= F-100 and F-75 (foods) =

Therapeutic milk formulas designed to treat severe malnutrition

F-100 and F-75 (also known as Formula 100 and Formula 75) are therapeutic milk products designed to treat severe malnutrition. The formula is used in therapeutic feeding centers where children are hospitalized for treatment. F-75 is considered the "starter" formula, and F-100 the "catch-up" formula. The designations mean that the product contains respectively 75 and 100 kcals per 100 ml. F-75 provides 75 kcal and 0.9 g protein per 100 mL, while F-100 provides 100 kcal and 2.9 g protein.

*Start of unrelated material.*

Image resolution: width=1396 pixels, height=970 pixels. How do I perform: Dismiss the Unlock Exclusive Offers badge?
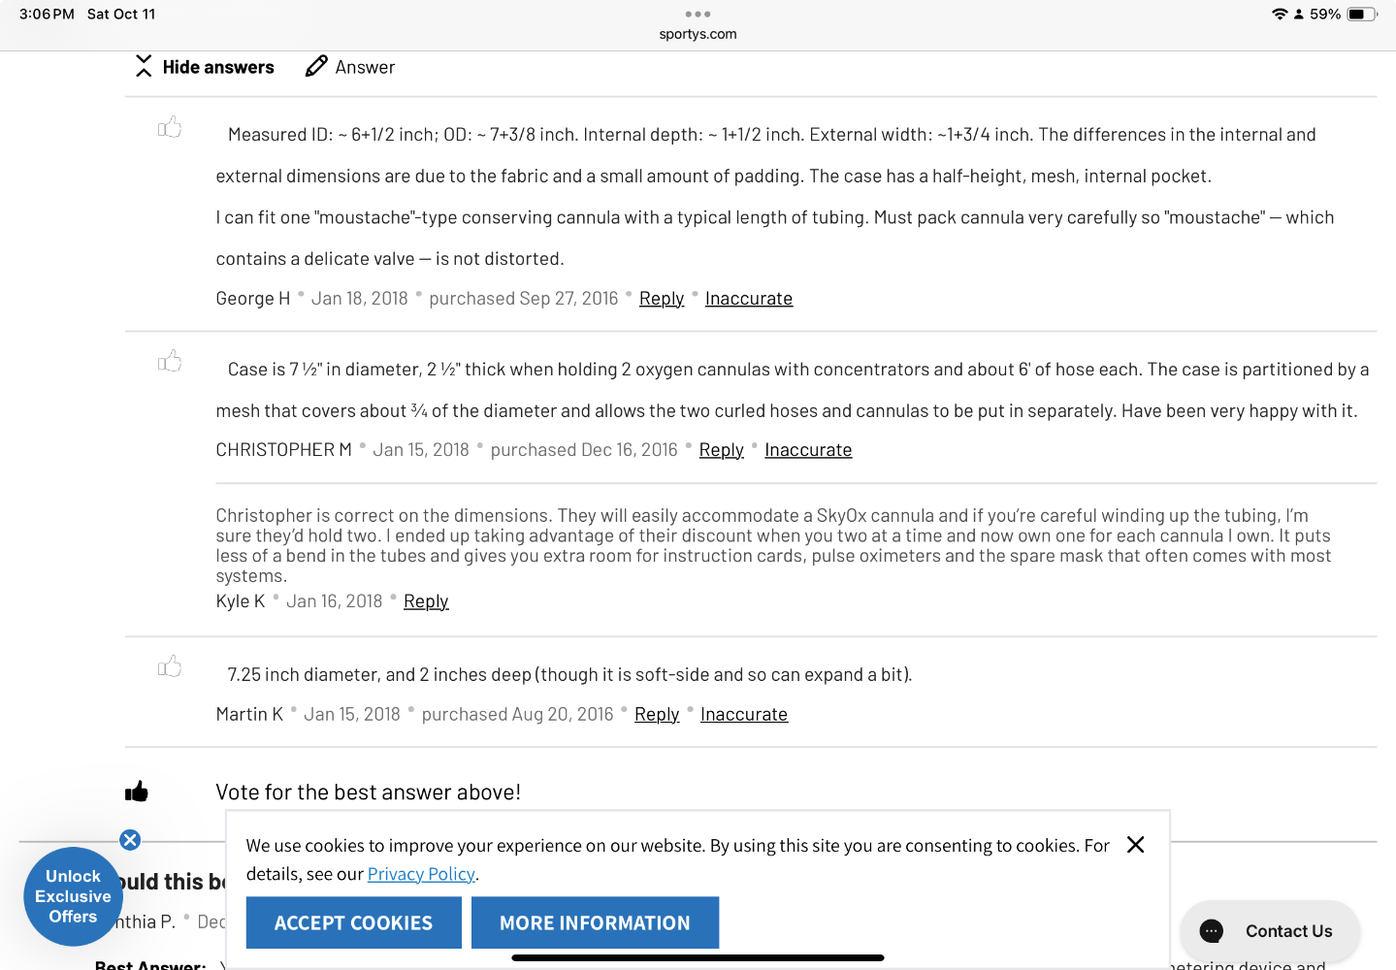click(130, 840)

Both are very high in energy, fat, and protein and provide a large amount of nutrients. Ingredients include concentrated milk powder, food oil (sometimes saturated fats), and dextrin vitamin complexes. The formulas may be prepared by mixing with the local water supply. There are other variants like Low Lactose F-75 and Lactose-Free F-75, which are used in case of persistent diarrhea in severe acute malnutrition. F-75 may be cereal-based in place of milk.

In 1994, Action Against Hunger/Action Contre la Faim (ACF) pioneered the use of milk formula F-100 for the treatment of severe acute malnutrition, now used by all major humanitarian aid organizations to treat acute malnutrition. As a result, the global mortality rate of severely malnourished children under the age of five has been reduced from 25% to 5%. F-100 and other therapeutic nutritional products are widely used by several humanitarian aid organizations, such as UNICEF, Action Against Hunger, Concern Worldwide, Valid International, and Médecins Sans Frontières, when treating severe malnutrition among vulnerable populations.